TriHealth Bethesda North Hospital is an acute, tertiary, teaching hospital in Montgomery, Ohio, United States that provides a wide range of services to individuals and families throughout the northeast corridor of Cincinnati and into Butler, Clinton and Warren counties. Founded in 1970 as a community satellite facility, Bethesda North is now the fourth largest hospital in Greater Cincinnati. The non-profit hospital is member of TriHealth, a community partnership between Bethesda and Good Samaritan Hospital.

== History ==
Bethesda North Hospital was established in 1970 as a satellite of Bethesda Hospital in Cincinnati, which was later known as Bethesda Oak Hospital. Bethesda North grew to 235 beds in 1979 (approximately 360 as of 2017) and opened an outpatient surgery center in 1987. As the community grew, so did its desire for an even larger selection of specialty medical services. Over the years, Bethesda met this need by adding maternity services; providing regionally recognized specialty services, including a breast center, fertility center and endoscopy services; investing in increasingly sophisticated diagnostic imaging and neurological equipment; and offering open-heart surgery. It also is one of only two designated adult Trauma Centers in the area.

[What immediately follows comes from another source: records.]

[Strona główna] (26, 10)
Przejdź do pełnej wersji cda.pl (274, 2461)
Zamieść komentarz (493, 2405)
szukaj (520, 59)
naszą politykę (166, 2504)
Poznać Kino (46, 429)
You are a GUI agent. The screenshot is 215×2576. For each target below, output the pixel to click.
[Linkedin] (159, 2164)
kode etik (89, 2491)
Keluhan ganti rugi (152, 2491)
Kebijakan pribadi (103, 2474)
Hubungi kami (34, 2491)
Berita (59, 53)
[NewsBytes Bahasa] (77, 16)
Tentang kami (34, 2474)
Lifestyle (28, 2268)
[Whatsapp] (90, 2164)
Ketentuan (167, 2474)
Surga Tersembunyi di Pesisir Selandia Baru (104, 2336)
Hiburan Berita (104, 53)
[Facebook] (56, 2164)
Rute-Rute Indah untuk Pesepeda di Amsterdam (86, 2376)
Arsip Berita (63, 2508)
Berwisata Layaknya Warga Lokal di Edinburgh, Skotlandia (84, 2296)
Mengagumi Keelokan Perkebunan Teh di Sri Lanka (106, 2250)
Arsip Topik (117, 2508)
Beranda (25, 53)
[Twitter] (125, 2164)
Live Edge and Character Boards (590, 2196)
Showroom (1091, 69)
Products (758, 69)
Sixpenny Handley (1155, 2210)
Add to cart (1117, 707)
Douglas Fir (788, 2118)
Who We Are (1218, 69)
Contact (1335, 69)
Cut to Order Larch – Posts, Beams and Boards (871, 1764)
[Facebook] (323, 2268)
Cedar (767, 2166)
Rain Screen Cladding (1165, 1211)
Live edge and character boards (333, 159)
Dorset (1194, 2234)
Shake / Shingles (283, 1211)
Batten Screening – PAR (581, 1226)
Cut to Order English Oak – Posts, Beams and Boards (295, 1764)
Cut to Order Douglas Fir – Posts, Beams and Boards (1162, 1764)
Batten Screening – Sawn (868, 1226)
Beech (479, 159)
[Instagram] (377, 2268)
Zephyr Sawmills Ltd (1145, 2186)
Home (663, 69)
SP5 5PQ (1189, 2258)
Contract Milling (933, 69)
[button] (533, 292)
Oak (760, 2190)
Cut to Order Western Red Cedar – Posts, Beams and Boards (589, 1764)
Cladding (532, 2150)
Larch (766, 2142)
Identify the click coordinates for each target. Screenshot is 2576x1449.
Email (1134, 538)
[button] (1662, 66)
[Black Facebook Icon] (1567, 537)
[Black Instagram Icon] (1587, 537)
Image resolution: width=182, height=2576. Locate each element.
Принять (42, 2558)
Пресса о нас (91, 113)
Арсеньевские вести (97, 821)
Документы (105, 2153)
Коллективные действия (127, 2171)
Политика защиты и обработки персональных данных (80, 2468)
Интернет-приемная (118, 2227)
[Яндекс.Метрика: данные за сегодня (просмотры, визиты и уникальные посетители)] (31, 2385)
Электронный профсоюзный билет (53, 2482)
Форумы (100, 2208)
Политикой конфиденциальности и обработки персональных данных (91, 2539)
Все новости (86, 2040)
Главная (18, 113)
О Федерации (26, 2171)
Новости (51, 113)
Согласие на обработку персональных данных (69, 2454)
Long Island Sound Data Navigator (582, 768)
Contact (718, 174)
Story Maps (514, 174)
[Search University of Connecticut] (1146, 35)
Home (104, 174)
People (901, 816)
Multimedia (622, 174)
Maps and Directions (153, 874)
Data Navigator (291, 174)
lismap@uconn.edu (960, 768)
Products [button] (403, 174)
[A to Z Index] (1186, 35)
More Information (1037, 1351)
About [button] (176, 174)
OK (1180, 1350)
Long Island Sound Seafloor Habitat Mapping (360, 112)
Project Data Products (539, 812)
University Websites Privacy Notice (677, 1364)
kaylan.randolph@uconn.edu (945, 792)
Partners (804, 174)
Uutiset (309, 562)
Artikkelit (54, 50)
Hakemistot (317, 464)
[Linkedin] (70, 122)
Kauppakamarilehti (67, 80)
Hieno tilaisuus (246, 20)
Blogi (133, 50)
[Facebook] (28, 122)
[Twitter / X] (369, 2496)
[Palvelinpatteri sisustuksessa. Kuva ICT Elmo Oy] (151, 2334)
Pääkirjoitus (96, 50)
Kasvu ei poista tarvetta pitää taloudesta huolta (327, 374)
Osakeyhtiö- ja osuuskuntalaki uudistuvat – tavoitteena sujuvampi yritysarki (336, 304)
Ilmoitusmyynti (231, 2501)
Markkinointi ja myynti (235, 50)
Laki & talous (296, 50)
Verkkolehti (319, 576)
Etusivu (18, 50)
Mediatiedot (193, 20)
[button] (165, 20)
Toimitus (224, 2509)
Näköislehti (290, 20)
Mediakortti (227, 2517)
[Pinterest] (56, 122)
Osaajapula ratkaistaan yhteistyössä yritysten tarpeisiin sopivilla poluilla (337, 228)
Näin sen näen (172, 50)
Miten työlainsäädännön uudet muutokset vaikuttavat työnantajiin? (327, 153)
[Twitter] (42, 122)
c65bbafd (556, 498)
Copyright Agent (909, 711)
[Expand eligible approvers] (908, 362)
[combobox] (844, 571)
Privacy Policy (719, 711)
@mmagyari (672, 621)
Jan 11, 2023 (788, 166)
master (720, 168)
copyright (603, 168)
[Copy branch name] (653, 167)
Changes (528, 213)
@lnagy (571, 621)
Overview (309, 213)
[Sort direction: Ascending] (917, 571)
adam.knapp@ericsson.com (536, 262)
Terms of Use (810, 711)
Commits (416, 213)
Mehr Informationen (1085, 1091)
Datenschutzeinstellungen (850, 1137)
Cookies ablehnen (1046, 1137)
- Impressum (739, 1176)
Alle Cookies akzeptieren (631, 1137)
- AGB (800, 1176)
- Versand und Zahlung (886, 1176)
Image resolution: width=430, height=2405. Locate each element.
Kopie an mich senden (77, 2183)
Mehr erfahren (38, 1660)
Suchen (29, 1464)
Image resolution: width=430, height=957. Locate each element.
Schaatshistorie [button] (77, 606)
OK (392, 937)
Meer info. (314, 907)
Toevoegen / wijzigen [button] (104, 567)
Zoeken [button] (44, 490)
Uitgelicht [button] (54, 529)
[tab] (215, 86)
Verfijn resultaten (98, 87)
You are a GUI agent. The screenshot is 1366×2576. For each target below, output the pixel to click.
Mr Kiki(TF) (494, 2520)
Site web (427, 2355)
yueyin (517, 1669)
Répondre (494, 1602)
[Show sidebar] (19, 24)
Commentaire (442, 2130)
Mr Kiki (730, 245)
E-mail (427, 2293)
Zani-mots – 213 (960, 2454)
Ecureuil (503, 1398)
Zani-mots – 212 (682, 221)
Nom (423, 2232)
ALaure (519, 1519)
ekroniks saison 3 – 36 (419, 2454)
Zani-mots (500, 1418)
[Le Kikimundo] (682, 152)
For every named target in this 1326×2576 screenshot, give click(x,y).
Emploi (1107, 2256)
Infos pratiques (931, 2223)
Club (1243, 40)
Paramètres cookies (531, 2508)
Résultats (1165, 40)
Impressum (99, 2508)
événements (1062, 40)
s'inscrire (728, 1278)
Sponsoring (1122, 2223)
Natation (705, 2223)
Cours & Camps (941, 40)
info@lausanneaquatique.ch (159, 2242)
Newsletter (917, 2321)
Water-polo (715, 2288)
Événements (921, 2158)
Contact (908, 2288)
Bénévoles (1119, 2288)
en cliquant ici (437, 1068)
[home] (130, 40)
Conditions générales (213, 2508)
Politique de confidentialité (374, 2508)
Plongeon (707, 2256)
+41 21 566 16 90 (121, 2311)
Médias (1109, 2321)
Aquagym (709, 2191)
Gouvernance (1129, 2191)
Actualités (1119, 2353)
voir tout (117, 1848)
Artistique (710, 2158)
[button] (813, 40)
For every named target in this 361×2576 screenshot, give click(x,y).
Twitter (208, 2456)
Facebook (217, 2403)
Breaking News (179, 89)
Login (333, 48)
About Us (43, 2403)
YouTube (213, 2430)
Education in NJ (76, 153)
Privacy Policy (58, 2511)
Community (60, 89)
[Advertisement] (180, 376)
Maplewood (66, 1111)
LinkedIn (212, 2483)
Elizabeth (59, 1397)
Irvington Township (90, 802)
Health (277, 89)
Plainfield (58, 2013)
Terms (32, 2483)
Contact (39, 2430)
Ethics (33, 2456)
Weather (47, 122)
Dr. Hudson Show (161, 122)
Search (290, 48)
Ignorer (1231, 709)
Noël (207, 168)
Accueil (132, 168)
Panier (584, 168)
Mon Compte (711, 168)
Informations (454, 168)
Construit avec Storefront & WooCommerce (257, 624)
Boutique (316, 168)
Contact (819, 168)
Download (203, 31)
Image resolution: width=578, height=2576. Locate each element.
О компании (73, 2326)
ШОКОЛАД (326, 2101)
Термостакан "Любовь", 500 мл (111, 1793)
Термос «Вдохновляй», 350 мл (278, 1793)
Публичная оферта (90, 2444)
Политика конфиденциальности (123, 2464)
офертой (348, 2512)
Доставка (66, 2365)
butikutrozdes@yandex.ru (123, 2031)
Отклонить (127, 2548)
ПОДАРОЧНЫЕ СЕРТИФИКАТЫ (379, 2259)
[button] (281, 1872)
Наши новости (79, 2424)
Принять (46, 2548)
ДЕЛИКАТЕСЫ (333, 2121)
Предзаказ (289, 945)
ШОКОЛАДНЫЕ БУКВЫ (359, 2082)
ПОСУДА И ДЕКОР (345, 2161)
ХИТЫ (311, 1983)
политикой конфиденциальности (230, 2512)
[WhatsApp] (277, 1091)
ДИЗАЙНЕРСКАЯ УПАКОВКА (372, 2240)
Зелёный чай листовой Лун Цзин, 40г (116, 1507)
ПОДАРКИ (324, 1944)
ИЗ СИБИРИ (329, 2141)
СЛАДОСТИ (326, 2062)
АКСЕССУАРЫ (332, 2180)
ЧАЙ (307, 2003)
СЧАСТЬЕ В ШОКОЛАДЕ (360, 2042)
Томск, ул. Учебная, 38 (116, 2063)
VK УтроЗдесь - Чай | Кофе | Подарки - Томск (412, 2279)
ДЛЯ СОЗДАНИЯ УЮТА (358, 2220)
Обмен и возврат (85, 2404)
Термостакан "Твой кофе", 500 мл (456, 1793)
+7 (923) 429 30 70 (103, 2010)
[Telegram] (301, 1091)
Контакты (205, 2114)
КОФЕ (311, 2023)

In 2003, Bethesda North met demand for higher volume, increased technological sophistication and improved access through a multimillion-dollar expansion. The 62000 sqft expansion has added four new surgical suites to increase operating room capacity by 30 percent. A new cardiac/vascular procedure lab and cardiopulmonary/nuclear medicine expansion also will enhance the care Bethesda North provides.